Fuller isn't the only one seeing companies looking for big data skills. In a report released in 2011, consultants McKinsey & Co. estimated that the country will have a shortage of up to 190,000 workers for deep analytical jobs in the coming years, as well as 1.5 million managers and analysts who know how to use big data to make decisions.

Locally, companies like Adobe, Goldman Sachs, Zions Bank as well as the NSA have approached the U. seeking employees with data analysis skills, Phillips said.

But as data are increasingly available, analyzing and using it ethically is also an issue. Phillips said the certificate will include case studies of "people who have been a little bit overzealous trying to share this data, or do too much with it." Automatic safeguards like eliminating personal information from data and throwing it away after a certain number of months can help.

"When dealing with issues, it's no longer on a small enough level that you can hand-audit these sorts of things," Phillips said.

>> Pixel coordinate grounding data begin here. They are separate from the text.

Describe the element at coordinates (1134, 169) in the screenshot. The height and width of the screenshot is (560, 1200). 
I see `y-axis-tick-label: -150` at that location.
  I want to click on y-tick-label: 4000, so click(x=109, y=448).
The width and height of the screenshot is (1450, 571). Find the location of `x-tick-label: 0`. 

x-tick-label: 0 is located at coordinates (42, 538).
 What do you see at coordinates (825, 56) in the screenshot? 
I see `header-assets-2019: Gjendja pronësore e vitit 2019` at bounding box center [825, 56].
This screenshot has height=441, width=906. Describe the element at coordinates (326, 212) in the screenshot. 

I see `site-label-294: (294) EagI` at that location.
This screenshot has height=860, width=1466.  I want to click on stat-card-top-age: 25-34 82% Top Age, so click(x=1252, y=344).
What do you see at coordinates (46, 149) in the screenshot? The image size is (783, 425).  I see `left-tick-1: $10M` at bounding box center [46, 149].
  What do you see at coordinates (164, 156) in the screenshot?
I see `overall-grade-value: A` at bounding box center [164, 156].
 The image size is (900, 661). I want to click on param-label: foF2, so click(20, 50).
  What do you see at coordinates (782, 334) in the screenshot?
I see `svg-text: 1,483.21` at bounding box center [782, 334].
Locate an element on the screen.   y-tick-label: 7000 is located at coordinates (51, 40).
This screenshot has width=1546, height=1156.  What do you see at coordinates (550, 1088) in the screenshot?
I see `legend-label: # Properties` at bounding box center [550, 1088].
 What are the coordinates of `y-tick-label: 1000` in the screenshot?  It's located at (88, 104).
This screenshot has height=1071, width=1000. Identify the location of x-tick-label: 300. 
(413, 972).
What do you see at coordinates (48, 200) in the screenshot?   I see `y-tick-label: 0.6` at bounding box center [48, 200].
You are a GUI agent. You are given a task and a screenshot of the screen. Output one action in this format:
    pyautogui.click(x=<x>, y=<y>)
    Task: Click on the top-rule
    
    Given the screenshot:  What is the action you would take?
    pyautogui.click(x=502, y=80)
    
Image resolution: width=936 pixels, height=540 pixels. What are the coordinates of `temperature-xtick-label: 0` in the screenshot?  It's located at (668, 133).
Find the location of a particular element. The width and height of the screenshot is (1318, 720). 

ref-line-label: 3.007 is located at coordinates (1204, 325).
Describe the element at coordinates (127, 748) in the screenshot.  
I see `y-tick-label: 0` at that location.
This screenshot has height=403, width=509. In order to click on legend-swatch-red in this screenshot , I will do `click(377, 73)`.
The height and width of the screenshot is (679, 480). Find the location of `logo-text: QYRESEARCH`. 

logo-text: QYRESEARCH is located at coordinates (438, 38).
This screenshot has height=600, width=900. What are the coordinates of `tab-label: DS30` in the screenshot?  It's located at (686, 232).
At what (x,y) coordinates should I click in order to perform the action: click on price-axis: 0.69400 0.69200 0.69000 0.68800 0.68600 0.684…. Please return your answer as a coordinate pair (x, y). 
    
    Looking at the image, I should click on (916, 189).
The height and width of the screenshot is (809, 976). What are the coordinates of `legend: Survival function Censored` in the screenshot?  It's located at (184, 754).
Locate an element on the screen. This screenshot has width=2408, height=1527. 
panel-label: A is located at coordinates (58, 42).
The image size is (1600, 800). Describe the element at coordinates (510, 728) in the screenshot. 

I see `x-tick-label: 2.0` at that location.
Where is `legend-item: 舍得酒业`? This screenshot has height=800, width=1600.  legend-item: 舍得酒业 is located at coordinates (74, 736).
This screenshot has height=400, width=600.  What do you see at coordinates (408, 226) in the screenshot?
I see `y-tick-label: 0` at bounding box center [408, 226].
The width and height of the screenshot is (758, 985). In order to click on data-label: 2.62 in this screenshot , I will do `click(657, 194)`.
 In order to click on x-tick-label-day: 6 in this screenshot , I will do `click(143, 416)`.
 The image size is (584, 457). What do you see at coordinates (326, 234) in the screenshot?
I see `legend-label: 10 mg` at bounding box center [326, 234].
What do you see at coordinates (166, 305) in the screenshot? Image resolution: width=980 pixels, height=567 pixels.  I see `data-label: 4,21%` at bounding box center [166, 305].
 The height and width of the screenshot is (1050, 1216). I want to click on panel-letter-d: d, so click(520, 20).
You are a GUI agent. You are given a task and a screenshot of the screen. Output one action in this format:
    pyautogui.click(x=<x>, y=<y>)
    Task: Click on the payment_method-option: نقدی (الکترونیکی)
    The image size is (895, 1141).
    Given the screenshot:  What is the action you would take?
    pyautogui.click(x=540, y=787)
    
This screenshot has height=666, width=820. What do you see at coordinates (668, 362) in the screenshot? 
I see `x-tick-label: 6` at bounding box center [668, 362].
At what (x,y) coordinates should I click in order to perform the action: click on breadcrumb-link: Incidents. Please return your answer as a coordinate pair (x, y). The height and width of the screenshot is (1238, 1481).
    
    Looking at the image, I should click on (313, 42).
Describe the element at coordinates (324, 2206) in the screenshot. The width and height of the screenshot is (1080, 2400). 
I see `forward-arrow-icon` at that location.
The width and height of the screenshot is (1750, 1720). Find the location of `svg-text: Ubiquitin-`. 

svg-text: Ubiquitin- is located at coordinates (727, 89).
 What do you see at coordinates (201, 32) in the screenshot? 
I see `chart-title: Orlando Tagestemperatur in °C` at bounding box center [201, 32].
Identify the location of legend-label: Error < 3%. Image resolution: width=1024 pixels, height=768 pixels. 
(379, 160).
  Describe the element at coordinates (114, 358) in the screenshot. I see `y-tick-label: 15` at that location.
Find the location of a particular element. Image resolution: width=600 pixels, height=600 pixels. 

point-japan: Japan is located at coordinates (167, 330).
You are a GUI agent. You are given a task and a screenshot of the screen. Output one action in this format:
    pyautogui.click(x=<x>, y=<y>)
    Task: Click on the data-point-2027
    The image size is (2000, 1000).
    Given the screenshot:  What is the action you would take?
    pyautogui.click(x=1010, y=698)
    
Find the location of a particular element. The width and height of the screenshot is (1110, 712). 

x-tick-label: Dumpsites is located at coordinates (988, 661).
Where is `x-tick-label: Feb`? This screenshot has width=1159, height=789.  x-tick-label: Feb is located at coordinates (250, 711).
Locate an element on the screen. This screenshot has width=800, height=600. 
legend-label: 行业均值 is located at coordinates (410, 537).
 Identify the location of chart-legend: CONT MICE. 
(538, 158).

As the amount of data we produce increases, so does the U.'s investment in studying it, as evidenced by the establishment the Center for Extreme Data Management and Visualization and new faculty hires.

"I think we're well positioned to work in this area," said Julio Facelli, a professor and vice chairman of the department of Biomedical Informatics at the U. School of Medicine. That department is planning its own course program aimed at medical data science — an industry that could be worth up to $300 billion, McKinsey estimated.

The exploding amount of information from ever-cheaper genome sequencing is a major source of big data in the biological sciences, while in medicine, analysts must make sense of a host of overlapping symptoms and risk factors.

"The challenge with medical science is really with the complexity," said Facelli. Computers don't process context as well as the human brain can.

"The problems we face in medicine today are very, very challenging," Facelli said. "We need to figure out what to do with the data."